Adapun, dari aksi kegiatan tersebut tim penyidik KPK menemukan sejumlah barang bukti berupa dokumen hingga uang tunai senilai RP 300 Juta.
“Informasi yang kami dapatkan dari rekan-rekan penyidik untuk penggeledahan di beberapa lokasi ditemukan dokumen, barang bukti elektronik, serta uang dengan jumlah kurang dari Rp300 juta,” kata Juru Bicara KPK Tessa Mahardhika Sugiarto yang dikutip Rabu, 23 Oktober 2024.

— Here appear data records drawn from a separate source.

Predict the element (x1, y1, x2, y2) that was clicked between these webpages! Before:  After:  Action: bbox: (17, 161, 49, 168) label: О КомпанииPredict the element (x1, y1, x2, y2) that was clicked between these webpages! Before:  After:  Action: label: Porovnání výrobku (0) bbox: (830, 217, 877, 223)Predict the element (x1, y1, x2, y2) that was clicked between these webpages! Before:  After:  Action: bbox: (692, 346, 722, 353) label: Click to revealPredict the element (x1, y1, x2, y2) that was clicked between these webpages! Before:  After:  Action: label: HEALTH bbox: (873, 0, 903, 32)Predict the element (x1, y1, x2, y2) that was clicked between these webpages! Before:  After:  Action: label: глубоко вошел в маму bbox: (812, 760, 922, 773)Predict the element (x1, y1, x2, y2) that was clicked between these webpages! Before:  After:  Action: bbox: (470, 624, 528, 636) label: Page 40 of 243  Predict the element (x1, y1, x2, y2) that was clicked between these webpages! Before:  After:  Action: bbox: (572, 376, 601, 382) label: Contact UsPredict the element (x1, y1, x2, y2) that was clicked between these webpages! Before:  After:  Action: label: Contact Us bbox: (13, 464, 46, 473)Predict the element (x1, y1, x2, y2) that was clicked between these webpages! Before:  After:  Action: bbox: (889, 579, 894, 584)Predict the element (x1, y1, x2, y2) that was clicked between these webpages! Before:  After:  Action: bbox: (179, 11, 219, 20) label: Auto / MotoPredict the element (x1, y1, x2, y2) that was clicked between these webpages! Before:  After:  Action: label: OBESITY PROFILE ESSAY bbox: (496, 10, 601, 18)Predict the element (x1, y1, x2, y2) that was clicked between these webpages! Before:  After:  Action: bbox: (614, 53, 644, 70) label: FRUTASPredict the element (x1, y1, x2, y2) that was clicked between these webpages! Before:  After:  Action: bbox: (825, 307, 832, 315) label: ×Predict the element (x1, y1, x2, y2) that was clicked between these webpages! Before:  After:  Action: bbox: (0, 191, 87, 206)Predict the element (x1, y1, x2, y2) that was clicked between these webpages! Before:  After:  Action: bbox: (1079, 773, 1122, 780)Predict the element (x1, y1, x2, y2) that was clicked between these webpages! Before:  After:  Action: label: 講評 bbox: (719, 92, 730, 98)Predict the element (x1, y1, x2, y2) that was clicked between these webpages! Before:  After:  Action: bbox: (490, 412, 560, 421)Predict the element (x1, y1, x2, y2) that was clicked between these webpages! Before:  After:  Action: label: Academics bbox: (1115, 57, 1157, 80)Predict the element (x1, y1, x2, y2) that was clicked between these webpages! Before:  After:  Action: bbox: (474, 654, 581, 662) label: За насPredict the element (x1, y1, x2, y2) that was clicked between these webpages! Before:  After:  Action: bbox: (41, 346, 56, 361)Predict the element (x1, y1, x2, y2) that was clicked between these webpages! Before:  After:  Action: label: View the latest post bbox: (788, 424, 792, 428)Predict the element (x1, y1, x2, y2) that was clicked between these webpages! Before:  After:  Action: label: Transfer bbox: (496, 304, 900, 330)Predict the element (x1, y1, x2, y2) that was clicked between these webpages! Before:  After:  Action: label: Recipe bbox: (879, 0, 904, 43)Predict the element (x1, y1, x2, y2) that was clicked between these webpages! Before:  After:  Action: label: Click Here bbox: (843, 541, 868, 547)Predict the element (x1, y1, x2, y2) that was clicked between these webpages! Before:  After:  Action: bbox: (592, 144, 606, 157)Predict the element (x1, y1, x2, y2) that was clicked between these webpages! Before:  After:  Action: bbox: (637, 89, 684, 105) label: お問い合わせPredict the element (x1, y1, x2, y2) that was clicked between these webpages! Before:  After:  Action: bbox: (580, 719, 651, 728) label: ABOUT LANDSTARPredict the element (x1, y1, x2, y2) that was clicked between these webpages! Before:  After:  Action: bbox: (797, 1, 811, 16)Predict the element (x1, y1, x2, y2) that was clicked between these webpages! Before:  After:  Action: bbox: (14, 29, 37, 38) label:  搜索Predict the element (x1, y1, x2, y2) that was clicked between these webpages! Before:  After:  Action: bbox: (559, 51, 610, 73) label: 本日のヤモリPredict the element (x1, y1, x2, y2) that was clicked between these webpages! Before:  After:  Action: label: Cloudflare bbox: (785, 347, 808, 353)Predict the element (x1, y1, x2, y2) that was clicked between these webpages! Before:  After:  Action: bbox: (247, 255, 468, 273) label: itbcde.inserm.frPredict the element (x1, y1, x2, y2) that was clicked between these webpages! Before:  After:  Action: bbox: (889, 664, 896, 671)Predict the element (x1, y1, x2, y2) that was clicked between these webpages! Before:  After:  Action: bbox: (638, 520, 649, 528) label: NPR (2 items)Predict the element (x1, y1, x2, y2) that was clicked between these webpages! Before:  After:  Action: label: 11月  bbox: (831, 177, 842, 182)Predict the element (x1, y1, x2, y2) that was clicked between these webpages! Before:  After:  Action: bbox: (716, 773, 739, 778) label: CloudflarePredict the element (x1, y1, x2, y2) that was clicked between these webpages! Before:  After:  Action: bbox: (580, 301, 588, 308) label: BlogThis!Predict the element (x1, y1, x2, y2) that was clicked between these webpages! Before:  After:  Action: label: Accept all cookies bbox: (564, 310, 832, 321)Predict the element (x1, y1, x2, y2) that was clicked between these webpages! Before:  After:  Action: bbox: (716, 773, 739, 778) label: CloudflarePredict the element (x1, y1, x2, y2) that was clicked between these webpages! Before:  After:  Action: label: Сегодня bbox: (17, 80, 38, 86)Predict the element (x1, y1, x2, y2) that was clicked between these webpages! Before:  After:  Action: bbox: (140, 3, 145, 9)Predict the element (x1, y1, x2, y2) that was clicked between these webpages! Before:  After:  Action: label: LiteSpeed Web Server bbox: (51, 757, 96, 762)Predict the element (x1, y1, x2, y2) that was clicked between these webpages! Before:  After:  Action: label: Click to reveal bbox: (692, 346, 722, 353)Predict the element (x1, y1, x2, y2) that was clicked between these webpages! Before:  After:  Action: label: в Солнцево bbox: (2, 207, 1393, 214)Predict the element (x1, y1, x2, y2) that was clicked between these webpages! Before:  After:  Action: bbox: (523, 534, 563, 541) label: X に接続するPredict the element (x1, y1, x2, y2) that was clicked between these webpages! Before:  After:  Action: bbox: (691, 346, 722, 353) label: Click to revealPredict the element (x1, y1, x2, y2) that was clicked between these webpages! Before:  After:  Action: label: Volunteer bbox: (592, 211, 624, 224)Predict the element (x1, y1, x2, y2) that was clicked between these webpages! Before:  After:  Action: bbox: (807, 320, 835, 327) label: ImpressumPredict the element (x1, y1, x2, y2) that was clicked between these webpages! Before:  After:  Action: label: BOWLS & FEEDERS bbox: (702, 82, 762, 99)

Meski demikian, Tessa enggan menjelaskan secara detail lokasi penggeledahan tersebut. Namun, ia membenarkan salah satu lokasi yang digeledah oleh tim penyidik yakni kediaman Gubernur Kalsel, Sahbirin Noor alias Paman Birin.
“Informasi yang kami dapatkan, benar (kediaman Sahbirin),” ujar Tessa.
Sebagaimana, kasus ini berawal dari Operasi Tangkap Tangan (OTT) yang dilakukan oleh KPK pada 6 Oktober 2024. Dari aksi tersebut, KPK menyita uang senilai Rp12 Miliar.
Dalam perkara ini, KPK telah menahan 6 orang tersangka diantaranya, Kepala Dinas Pekerjaan Umum dan Penataan Ruang (PUPR) Kalsel; Ahmad Solhan, Kepala Bidang Cipta Karya; Yulianti Erlynah, pengurus Rumah Tahfidz Darussalam; Ahmad, Pelaksana Tugas (Plt) Kepala Bagian Rumah Tangga Gubernur Kalsel; Agustya Febry Andrean.
Kemudian, dua pihak swasta yakni Sugeng Wahyudi serta Andi Susanto.
Selain itu, Gubernur Kalsel, Sahbirin Noor alias Paman Birin telah ditetapkan sebagai tersangka oleh KPK dalam perkara ini. Adapun, Paman Birin telah dilakukan pencegahan ke luar negeri sejak tanggal 7 Oktober 2024.